Si, desmintiendo el viejo dogma que opone función a símbolo, los objetos del diseño (prótesis o ajuares, entornos o ciudades) crean mundos al transitar entre los distintos planos de sentido, entonces llevan con ellos –en su estricta configuración— la capacidad de enunciarse y de anunciarnos, de hacerse presentes una y otra vez, incluso cuando hayan desaparecido las palabras que los designaban, las lenguas que sostenían esas palabras y los hablantes que crearon esas lenguas.
Y ellos, que sin embargo consisten en sí, que sola, que todamente consisten en sí, estarán reescribiéndonos para la siguiente apertura, para el próximo profanador. Cuando el viaje en el tiempo –que es el viaje en el sentido– nos devuelva hechos cenizas y fragmentos y miembros dispersos, como rastros del gran semiurgo.
Imagen [en la edición impresa]. Miguel Mitlag, Tres vasos.
Lecturas. Crítica de la economía política del signo, de Jean Baudrillard (México, Siglo XXI Editores, 1974) es un libro compuesto de varios ensayos y es, de alguna manera, la otra jamba de la puerta que abre El sistema de los objetos (México, Siglo XXI, 1969) del mismo autor. El tema de los objetos y el diseño tiene muchas vertientes y es hoy en día uno de los ejes de reflexión y discusión de los Design Studies y el llamado Design Research, que insiste en la doble vía de investigación “del” diseño e investigación “a través” (through) del diseño.

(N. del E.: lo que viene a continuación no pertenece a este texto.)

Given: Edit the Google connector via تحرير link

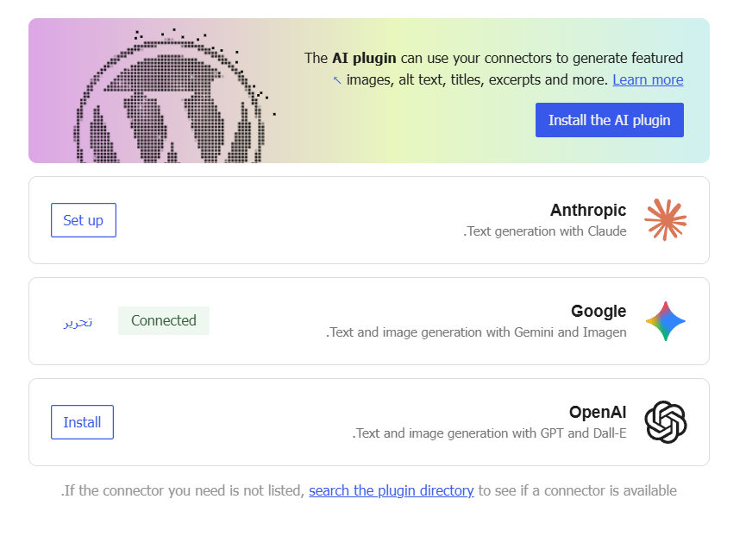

En el primer caso, se trata de reencontrar la centralidad ignorada del diseño para la comprensión de muchos aspectos de la cultura y la sociedad contemporáneas, en claro pie de igualdad con los aportes del arte o la literatura.
Enrique Longinotti es arquitecto, profesor titular de Morfología y Tipografía de la carrera de Diseño Gráfico de la Universidad de Buenos Aires y director de la Maestría en Diseño Comunicacional de la misma universidad. Ha publicado, entre otros libros, La biblioteca imaginaria (Buenos Aires, Eudeba, 1998); Letronomikon. Al diablo con la letra (Buenos Aires, 2003) y Morfologías (Buenos Aires, Grin&Shein Haus, 2005).